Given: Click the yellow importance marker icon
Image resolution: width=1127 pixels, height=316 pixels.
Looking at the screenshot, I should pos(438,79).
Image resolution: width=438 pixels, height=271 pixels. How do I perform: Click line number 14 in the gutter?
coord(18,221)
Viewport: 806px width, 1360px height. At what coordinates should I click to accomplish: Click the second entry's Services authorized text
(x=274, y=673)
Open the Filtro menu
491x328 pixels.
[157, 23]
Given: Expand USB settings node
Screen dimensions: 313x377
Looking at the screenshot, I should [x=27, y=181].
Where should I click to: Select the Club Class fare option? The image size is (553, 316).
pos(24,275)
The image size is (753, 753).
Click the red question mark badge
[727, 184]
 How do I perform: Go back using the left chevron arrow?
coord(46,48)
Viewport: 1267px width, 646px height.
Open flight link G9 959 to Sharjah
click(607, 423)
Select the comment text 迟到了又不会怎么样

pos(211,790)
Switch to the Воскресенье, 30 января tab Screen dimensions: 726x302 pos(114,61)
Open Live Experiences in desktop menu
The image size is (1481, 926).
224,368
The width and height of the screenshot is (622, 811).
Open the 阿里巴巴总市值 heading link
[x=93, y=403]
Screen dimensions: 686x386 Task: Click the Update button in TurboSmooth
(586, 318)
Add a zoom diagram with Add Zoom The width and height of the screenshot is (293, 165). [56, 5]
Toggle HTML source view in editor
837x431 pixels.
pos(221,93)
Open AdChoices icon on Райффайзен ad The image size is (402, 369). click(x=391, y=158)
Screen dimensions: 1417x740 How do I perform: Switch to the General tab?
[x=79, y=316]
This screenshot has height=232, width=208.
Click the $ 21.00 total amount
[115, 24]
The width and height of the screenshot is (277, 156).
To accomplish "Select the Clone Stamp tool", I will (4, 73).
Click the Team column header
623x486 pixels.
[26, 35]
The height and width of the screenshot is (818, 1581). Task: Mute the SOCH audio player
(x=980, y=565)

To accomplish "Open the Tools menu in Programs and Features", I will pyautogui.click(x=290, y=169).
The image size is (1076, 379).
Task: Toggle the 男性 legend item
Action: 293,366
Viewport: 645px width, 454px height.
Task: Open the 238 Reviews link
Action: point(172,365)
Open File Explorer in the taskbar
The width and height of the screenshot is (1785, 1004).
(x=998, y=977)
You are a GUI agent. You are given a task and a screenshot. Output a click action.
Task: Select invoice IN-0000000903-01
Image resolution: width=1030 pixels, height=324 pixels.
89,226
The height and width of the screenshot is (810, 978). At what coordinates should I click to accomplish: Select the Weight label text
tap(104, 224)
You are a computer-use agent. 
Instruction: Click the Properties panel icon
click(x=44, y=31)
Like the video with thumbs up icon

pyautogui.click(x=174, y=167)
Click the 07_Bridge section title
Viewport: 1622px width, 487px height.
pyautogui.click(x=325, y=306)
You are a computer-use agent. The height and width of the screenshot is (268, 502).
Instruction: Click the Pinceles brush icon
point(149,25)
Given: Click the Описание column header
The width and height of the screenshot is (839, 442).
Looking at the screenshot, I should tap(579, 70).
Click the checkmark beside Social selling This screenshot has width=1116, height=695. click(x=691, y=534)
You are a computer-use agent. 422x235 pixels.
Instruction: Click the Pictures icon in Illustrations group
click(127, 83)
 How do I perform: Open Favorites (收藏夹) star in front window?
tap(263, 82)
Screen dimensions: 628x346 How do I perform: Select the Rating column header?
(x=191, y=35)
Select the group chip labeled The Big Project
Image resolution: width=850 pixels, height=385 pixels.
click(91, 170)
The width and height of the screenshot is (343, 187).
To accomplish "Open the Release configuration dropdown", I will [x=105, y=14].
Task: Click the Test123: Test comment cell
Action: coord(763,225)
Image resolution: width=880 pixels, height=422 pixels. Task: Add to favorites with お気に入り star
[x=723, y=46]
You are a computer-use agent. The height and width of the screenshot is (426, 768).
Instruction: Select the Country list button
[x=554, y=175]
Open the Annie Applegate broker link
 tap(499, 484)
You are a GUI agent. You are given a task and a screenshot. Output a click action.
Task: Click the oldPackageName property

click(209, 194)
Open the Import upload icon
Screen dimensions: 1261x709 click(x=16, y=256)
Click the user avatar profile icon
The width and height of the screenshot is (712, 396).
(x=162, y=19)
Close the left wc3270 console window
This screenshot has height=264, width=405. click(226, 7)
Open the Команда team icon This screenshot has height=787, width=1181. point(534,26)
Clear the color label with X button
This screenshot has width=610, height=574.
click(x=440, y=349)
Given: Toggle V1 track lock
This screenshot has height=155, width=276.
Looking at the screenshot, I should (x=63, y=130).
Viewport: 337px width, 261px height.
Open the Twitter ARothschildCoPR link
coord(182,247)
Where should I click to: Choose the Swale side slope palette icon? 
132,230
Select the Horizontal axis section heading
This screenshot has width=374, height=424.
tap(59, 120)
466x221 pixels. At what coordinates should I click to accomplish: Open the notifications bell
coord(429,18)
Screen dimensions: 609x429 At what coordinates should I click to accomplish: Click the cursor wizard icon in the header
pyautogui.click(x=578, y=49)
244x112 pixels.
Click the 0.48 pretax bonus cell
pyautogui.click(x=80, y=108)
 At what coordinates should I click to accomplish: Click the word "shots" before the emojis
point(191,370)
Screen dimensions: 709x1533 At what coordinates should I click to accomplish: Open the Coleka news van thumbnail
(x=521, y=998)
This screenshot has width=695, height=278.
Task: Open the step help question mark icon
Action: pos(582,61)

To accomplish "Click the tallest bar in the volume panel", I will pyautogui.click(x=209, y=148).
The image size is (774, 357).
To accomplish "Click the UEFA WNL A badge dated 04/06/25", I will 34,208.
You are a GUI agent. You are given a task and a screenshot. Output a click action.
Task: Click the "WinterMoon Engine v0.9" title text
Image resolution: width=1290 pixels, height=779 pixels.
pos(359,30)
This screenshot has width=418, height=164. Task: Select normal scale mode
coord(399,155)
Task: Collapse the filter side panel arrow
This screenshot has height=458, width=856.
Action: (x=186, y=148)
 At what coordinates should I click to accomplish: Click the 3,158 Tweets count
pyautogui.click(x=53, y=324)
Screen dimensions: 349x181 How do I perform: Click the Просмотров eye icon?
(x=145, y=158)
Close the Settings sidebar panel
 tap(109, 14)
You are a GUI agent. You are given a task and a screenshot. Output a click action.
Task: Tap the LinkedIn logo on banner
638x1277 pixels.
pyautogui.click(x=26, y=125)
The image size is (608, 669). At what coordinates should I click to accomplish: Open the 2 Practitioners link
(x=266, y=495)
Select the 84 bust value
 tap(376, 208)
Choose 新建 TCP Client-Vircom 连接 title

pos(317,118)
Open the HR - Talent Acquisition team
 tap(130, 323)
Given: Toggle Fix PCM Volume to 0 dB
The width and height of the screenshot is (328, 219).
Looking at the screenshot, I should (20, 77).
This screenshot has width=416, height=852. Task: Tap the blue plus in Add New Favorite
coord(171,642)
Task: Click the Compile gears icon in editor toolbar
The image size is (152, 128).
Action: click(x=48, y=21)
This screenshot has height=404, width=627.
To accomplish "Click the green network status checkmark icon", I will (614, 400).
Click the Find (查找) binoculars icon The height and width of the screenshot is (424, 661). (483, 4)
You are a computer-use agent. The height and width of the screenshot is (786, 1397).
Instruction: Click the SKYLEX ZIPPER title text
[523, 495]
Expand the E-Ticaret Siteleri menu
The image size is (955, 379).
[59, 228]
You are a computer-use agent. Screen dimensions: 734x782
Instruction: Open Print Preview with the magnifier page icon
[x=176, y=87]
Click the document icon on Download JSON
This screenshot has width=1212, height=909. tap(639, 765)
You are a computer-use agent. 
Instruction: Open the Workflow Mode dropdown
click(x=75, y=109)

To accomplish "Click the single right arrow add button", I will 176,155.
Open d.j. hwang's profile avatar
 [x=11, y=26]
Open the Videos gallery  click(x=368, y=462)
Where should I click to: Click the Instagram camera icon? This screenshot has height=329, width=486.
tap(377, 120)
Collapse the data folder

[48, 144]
# # # # # # #
> [Assigned task]:
Starting from the line with "You are a computer-use agent. Screen", write out every remaining line of the data above exactly, the final line included, and nothing before it.

> [Problem solution]:
You are a computer-use agent. Screen dimensions: 734x782
Instruction: Open Print Preview with the magnifier page icon
[x=176, y=87]
Click the document icon on Download JSON
This screenshot has width=1212, height=909. tap(639, 765)
You are a computer-use agent. 
Instruction: Open the Workflow Mode dropdown
click(x=75, y=109)

To accomplish "Click the single right arrow add button", I will 176,155.
Open d.j. hwang's profile avatar
 [x=11, y=26]
Open the Videos gallery  click(x=368, y=462)
Where should I click to: Click the Instagram camera icon? This screenshot has height=329, width=486.
tap(377, 120)
Collapse the data folder

[48, 144]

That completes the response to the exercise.